● **Work required**:
Give back, word for word, every line from the one containing "Where should I" to the end of the listing, and nothing more.

(Available data begins)

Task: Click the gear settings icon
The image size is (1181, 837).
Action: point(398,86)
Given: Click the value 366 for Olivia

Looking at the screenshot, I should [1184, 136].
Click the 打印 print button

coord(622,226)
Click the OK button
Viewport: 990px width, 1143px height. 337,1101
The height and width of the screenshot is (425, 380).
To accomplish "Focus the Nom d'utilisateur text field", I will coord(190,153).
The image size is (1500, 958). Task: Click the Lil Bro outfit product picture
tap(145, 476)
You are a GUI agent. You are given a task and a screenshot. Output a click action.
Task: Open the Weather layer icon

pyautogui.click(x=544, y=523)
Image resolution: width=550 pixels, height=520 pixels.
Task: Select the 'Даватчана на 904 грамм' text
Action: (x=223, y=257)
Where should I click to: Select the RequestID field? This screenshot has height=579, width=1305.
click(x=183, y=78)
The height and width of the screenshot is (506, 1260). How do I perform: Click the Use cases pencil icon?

(Available data ends)

● **Result**:
Where should I click to: Select the RequestID field? This screenshot has height=579, width=1305.
click(x=183, y=78)
The height and width of the screenshot is (506, 1260). How do I perform: Click the Use cases pencil icon?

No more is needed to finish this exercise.